▸ THE TASK:
Both ends included, set down the lines from the line containing "Task: Click the" through the last line of the records below, without pictures.

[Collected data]
'''
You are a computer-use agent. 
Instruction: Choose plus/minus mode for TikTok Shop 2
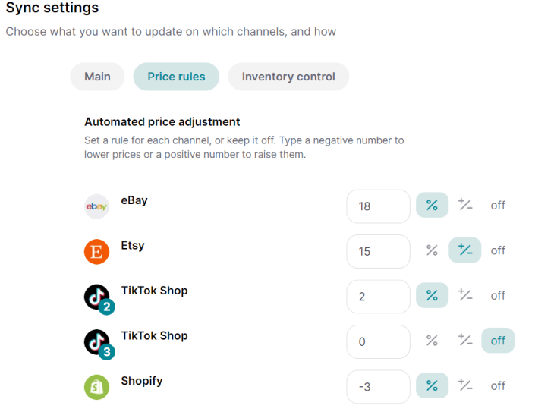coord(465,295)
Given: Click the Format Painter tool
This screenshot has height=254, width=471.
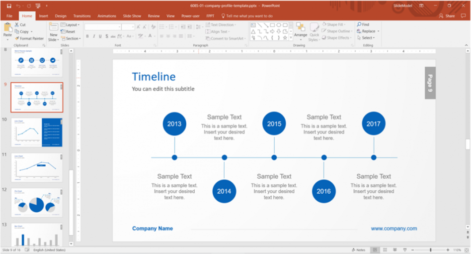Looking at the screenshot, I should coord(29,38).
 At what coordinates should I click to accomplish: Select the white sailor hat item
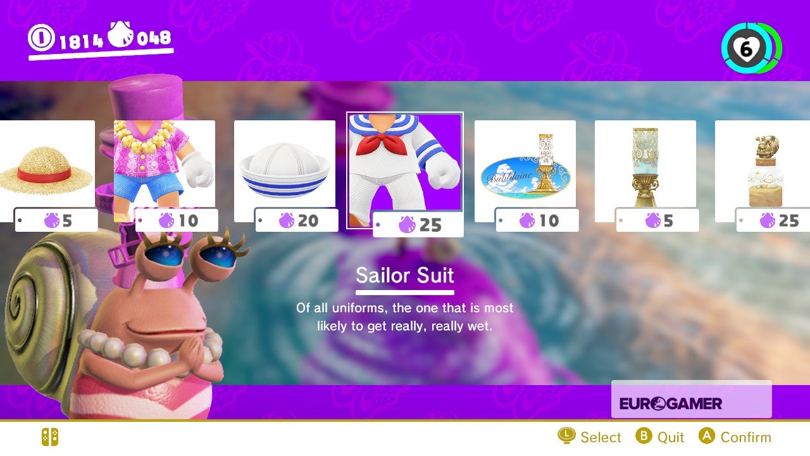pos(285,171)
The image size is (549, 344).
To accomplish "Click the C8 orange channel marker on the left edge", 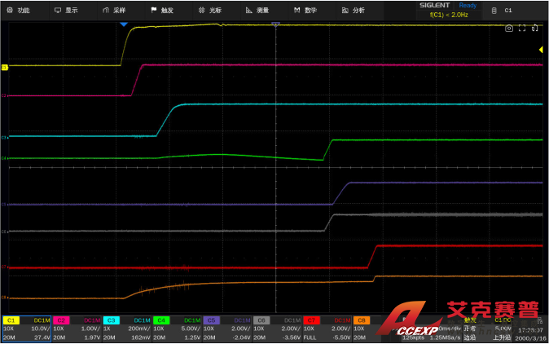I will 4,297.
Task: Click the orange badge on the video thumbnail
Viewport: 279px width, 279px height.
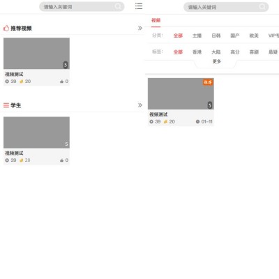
'''
▸ RESULT:
Task: Click the orange badge on the video thumbnail
Viewport: 279px width, 279px height.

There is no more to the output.